When we first set up the fast track GCA pathway in mid-2013, we decided to pilot the initial few months with both US and biopsies. Primarily, this was to ensure patient safety by evaluating the new pathway compared to conventional management. During this pilot 50 patients were seen, the results of investigations for these patients are shown in Table 1. We found a strong correlation between US and TABs. All patients who had definite GCA on US were confirmed by biopsy. Similarly, all patients who had normal US had negative biopsies. US showed indeterminate features in some patients, and some of these were found to have GCA on biopsy, but the majority did not have GCA. These results gave us confidence in our fast track pathway and this was bolstered by the findings of the TABUL study which recommended a similar model as being the best approach for managing GCA [15]. For internal quality assurance, there are regular discussions between the vascular scientists, ophthalmology and rheumatology around patients seen on this pathway. Further evidence of benefit from a fast track pathway comes from a Norwegian study suggesting a reduction in permanent visual loss through FTGCA pathways [16].

Table 1. Initial performance of the Coventry FT GCA pathway.

Ultrasound Number of pts. Biopsy
Normal 34 Normal
Stenosis/Occlusion 4 3 normal, 1 GCA
Possible halo 8 6 normal, 1 GCA
Halo 4 All GCA
Total 50  

Advantages of the Coventry fast track GCA pathway

• It offers patients same day clinical (rheumatology +/- ophthalmology) and radiological assessments, diagnosis and management.

• It removes the need for GPs to routinely initiate corticosteroids prior to specialist assessment thus avoiding corticosteroid exposure for large majority of patients who do not have GCA with reduction in cost and wasted drugs.

• Vascular sonographers are experienced at imaging blood vessels so learning to assess the features of GCA is relatively easy.

• Vascular scientists can assess vessels other than the temporal artery, such as the carotid arteries and occipital arteries, and produce reports that are acceptable to other departments, for example where there is carotid artery stenosis needing endarterectomy.
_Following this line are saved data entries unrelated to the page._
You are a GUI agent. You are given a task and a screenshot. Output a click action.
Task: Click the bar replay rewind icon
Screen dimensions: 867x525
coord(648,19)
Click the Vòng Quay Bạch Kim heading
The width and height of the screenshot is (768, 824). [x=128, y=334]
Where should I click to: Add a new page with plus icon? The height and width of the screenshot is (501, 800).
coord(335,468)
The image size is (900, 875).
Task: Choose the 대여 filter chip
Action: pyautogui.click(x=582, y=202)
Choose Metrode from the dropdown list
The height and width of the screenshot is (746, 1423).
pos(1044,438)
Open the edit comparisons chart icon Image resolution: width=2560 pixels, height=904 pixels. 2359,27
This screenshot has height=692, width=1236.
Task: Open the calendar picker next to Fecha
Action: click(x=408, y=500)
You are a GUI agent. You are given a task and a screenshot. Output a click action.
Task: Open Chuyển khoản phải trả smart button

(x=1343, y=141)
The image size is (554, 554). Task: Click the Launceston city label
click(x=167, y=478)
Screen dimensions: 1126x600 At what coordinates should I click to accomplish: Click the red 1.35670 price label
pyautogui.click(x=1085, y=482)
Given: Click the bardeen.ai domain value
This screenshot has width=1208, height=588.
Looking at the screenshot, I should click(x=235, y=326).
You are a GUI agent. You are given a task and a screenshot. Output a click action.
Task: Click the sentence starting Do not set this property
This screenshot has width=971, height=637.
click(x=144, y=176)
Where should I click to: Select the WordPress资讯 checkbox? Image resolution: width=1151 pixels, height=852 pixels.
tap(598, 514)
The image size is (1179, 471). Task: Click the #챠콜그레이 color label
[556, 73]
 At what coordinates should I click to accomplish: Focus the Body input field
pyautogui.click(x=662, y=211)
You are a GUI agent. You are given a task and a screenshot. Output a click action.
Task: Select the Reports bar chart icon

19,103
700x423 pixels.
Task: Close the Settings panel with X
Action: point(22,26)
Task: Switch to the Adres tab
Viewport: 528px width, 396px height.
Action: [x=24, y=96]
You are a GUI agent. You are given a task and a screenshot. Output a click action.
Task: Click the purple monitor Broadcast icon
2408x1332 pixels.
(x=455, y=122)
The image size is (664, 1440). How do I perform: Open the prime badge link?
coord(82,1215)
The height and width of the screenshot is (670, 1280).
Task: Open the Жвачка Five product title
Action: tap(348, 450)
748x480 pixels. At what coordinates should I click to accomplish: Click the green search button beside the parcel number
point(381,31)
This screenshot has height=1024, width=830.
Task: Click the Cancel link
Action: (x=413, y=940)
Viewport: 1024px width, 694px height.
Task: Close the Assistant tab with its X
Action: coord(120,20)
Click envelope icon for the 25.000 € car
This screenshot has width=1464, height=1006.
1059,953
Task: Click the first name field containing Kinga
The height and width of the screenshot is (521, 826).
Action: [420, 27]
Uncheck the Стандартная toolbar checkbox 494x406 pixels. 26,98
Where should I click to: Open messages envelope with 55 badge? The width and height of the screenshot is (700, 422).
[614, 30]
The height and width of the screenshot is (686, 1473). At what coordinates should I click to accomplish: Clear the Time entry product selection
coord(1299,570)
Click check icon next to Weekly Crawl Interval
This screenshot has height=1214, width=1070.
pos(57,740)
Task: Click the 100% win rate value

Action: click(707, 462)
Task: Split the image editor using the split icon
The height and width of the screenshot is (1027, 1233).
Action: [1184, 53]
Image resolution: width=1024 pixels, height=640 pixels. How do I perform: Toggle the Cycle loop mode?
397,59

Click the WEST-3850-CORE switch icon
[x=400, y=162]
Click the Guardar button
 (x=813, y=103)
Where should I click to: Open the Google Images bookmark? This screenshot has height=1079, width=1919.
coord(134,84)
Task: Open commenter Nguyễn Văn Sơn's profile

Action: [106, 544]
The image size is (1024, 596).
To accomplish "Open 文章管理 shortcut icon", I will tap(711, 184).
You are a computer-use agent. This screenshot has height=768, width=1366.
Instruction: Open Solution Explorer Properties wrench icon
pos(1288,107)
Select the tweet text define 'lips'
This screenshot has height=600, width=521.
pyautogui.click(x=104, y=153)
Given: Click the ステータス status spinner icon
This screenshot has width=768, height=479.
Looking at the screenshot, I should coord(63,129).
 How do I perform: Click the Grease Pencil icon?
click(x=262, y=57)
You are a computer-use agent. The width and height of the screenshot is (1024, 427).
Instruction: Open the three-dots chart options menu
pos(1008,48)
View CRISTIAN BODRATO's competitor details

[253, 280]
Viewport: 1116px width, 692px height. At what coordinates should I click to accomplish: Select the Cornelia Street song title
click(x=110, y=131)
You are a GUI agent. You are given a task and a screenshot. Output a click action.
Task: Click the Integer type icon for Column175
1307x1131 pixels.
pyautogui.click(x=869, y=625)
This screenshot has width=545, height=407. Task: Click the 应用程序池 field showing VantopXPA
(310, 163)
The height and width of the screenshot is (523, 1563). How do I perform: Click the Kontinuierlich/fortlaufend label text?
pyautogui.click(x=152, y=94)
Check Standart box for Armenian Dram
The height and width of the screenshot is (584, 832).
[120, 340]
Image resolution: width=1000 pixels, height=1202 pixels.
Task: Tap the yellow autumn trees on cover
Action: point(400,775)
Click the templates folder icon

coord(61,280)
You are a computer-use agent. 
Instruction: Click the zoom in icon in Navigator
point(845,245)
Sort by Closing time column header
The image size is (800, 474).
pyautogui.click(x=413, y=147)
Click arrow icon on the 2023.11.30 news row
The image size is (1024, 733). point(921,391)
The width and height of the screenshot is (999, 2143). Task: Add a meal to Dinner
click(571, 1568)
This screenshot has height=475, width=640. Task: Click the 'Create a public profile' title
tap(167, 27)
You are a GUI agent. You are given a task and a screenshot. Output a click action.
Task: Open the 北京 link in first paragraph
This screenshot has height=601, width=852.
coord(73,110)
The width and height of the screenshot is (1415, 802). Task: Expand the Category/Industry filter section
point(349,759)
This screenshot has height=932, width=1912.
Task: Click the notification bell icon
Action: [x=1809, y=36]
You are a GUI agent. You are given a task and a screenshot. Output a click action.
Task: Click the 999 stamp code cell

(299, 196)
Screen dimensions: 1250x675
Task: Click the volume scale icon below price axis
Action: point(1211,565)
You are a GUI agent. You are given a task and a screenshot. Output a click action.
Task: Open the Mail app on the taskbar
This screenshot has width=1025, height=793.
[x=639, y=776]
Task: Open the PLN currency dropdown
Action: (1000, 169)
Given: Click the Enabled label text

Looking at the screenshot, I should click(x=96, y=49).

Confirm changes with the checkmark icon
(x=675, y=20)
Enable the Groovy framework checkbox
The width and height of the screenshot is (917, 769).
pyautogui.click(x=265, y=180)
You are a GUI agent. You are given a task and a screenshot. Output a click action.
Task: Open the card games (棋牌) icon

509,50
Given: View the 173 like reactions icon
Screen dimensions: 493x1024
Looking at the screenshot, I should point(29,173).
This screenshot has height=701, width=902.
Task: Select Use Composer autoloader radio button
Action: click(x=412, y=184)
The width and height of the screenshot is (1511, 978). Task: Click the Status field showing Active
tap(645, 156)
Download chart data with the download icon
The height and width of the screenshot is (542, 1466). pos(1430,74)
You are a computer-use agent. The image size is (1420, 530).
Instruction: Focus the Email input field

Our group has previously published a case series about occipital artery involvement in GCA [14].

• The pathway is not affected by individual clinician or sonographer absence.

• Patients can be discharged at the first visit.

• Reduction in hospital inpatient bed days.

The Coventry fast track GCA pathway was ‘highly commended’ during the British Society for Rheumatology best practice awards in 2018.

Conclusion

Coventry fast track GCA pathway is the first FTGCA pathway that performs the assessments on the same day (within normal working hours) and does not need GPs to commence corticosteroids resulting in significant multifaceted benefits to patients, reducing prescription costs and wastage of drug. The pathway has demonstrated its robustness in the initial data that are reported here, and appears to have good correlation with biopsies for the diagnosis of temporal arteritis. US is a safe and effective investigation for patients with suspected GCA.